### Instructions to follow
Report back every line below that carries the word "Scorpionfish".

----- Excerpted records

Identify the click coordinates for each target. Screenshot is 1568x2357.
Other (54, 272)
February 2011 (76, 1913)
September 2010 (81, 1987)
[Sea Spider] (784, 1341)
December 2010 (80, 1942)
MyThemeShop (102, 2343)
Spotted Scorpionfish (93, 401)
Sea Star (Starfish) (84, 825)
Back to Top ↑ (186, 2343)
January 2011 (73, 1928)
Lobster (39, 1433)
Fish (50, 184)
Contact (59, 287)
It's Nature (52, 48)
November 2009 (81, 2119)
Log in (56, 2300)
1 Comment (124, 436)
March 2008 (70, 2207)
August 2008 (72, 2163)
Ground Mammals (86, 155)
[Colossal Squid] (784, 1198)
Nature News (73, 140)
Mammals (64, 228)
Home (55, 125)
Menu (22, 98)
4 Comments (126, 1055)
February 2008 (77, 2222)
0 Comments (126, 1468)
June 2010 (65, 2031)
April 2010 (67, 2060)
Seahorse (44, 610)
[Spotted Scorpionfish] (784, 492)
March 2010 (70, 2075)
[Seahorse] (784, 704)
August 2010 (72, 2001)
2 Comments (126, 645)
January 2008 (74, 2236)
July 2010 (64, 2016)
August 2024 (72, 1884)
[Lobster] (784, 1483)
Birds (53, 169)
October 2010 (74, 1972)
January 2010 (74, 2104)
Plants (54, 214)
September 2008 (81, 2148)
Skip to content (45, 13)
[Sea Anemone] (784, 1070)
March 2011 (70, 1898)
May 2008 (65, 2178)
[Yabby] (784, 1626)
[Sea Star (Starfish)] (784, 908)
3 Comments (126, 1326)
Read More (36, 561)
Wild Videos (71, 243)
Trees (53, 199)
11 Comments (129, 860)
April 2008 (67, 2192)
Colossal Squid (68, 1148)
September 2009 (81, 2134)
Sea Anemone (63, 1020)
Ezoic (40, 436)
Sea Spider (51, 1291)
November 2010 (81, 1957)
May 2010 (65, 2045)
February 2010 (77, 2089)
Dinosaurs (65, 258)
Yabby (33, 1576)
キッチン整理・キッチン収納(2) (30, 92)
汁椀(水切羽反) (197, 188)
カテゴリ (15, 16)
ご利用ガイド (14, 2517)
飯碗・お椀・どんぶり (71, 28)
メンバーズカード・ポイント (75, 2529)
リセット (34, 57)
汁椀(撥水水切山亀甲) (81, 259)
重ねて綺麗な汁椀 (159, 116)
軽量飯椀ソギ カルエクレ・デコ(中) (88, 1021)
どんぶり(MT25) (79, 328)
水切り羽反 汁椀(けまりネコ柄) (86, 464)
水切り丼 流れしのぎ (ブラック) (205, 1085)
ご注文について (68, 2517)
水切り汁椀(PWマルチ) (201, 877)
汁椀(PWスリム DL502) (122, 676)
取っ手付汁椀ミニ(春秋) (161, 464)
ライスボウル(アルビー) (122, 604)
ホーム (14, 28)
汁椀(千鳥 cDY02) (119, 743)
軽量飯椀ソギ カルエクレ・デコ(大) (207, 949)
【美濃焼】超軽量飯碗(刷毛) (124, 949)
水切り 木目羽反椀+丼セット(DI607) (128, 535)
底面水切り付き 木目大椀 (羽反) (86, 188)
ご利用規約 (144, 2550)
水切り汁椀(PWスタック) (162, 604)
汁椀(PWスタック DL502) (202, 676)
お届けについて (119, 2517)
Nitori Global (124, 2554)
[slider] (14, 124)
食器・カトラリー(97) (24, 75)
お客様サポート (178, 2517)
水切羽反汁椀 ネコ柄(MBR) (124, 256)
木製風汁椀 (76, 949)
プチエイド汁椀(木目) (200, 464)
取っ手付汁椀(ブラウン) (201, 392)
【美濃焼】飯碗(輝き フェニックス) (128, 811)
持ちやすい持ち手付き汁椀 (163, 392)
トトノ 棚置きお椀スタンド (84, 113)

----------

### Your response
Spotted Scorpionfish (93, 401)
[Spotted Scorpionfish] (784, 492)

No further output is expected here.